"""
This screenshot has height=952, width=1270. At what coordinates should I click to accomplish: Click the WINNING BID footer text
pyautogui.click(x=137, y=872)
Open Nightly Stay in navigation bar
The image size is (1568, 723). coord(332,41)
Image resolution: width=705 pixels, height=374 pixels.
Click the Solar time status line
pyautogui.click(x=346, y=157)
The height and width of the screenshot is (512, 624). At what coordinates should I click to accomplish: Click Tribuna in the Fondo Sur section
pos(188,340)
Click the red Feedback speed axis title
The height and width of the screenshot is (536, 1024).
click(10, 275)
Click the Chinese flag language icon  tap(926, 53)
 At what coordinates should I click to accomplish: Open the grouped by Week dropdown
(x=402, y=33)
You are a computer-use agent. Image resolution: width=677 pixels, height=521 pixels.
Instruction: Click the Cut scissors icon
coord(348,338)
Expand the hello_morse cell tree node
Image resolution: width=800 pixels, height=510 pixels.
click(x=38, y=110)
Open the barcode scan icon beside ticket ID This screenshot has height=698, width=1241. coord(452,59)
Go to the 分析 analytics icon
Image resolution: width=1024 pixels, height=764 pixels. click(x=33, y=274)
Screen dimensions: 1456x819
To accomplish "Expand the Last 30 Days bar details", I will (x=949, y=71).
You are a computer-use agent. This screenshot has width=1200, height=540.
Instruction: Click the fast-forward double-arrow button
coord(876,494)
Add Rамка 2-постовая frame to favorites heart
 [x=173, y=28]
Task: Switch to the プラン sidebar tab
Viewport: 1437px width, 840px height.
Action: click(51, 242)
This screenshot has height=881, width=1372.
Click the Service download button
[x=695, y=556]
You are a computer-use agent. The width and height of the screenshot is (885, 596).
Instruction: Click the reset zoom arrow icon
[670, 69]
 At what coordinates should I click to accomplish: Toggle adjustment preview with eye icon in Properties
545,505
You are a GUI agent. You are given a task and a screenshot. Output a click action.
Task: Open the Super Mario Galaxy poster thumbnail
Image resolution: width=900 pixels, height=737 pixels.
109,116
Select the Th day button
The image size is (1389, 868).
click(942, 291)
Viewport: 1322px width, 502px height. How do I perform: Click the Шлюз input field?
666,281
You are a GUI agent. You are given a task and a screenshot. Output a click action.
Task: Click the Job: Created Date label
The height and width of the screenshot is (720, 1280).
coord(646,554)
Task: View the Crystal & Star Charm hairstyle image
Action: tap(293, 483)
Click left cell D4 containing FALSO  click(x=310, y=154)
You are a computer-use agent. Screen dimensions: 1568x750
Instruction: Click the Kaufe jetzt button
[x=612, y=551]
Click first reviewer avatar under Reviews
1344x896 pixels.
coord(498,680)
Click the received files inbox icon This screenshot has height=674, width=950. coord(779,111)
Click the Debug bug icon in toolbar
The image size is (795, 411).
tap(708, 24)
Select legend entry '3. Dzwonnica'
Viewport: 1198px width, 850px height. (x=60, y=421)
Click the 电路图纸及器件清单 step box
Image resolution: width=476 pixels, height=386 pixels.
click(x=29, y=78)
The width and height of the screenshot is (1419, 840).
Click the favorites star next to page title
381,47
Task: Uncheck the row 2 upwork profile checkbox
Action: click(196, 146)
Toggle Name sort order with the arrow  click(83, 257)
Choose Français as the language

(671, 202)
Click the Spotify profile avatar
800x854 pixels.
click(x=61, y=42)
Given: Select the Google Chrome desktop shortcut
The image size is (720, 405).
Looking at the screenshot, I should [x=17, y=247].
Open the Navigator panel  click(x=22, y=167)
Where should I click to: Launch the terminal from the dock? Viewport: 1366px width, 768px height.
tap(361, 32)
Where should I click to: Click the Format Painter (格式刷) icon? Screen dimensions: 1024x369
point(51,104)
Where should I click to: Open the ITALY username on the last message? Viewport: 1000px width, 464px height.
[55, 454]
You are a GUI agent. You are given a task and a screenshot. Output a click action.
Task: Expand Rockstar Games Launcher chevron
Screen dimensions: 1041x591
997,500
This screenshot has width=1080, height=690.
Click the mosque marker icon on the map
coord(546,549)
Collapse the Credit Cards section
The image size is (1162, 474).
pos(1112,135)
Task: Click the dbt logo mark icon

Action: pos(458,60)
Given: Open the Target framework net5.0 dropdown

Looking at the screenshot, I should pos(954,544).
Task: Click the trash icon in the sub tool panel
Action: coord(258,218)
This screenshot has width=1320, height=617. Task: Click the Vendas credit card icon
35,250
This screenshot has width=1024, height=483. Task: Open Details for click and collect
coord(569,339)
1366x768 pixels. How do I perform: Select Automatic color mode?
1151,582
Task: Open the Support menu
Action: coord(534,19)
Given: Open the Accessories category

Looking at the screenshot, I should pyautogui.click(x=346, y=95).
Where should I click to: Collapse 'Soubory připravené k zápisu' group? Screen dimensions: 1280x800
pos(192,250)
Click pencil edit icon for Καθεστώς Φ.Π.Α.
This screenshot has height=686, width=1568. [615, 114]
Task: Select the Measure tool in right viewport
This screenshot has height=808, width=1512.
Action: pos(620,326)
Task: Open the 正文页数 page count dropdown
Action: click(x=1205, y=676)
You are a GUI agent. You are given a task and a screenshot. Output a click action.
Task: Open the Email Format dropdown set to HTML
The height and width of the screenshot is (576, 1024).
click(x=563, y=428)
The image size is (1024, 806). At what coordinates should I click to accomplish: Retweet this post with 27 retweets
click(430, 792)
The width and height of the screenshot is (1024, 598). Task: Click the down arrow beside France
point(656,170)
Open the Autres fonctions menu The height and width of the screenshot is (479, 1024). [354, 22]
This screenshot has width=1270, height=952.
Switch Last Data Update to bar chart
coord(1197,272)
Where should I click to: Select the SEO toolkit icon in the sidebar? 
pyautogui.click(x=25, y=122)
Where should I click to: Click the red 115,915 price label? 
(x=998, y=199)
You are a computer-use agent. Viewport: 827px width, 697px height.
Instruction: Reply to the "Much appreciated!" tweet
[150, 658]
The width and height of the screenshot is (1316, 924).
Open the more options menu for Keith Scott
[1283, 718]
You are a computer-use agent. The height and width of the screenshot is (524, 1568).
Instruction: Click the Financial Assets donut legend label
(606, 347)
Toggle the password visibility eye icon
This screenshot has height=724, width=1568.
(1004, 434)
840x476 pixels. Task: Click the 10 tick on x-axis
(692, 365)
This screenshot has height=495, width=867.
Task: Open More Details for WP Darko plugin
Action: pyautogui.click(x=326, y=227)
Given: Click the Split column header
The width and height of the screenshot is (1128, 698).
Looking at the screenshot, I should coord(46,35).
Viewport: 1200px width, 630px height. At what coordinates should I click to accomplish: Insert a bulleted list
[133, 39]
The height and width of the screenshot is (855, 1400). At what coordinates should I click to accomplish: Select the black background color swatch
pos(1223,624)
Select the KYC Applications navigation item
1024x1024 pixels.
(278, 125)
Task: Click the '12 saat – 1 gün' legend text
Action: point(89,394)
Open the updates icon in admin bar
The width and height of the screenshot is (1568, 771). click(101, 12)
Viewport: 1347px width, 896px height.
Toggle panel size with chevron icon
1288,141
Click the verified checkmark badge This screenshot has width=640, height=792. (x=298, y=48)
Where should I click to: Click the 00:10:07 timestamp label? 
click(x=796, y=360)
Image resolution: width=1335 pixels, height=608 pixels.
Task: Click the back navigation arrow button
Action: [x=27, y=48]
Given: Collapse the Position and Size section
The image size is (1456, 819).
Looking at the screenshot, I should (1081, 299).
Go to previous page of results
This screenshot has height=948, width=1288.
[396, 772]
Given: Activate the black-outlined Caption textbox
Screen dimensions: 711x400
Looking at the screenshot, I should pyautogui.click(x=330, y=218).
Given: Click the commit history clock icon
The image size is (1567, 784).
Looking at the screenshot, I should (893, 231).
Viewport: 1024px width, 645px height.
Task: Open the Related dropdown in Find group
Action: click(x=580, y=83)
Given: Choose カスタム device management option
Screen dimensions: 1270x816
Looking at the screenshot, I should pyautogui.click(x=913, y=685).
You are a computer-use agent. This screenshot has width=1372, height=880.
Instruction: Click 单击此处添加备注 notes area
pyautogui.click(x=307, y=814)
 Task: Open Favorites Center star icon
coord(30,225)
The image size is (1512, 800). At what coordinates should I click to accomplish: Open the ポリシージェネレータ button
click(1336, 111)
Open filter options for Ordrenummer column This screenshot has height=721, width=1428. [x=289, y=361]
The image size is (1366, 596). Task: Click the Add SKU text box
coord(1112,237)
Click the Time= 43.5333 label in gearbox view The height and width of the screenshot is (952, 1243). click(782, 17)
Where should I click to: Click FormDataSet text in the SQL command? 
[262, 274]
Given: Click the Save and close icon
"""
WHAT THE TASK ASKS: Render the stretch of the records from the line containing "You are a computer-use agent. Viewport: 827px" through the line containing "(1004, 434)", both included, as a numbered list, leaving out any blank lines.

EXERCISE ANSWER:
1. You are a computer-use agent. Viewport: 827px width, 697px height.
2. Instruction: Reply to the "Much appreciated!" tweet
3. [150, 658]
4. The width and height of the screenshot is (1316, 924).
5. Open the more options menu for Keith Scott
6. [1283, 718]
7. You are a computer-use agent. The height and width of the screenshot is (524, 1568).
8. Instruction: Click the Financial Assets donut legend label
9. (606, 347)
10. Toggle the password visibility eye icon
11. This screenshot has height=724, width=1568.
12. (1004, 434)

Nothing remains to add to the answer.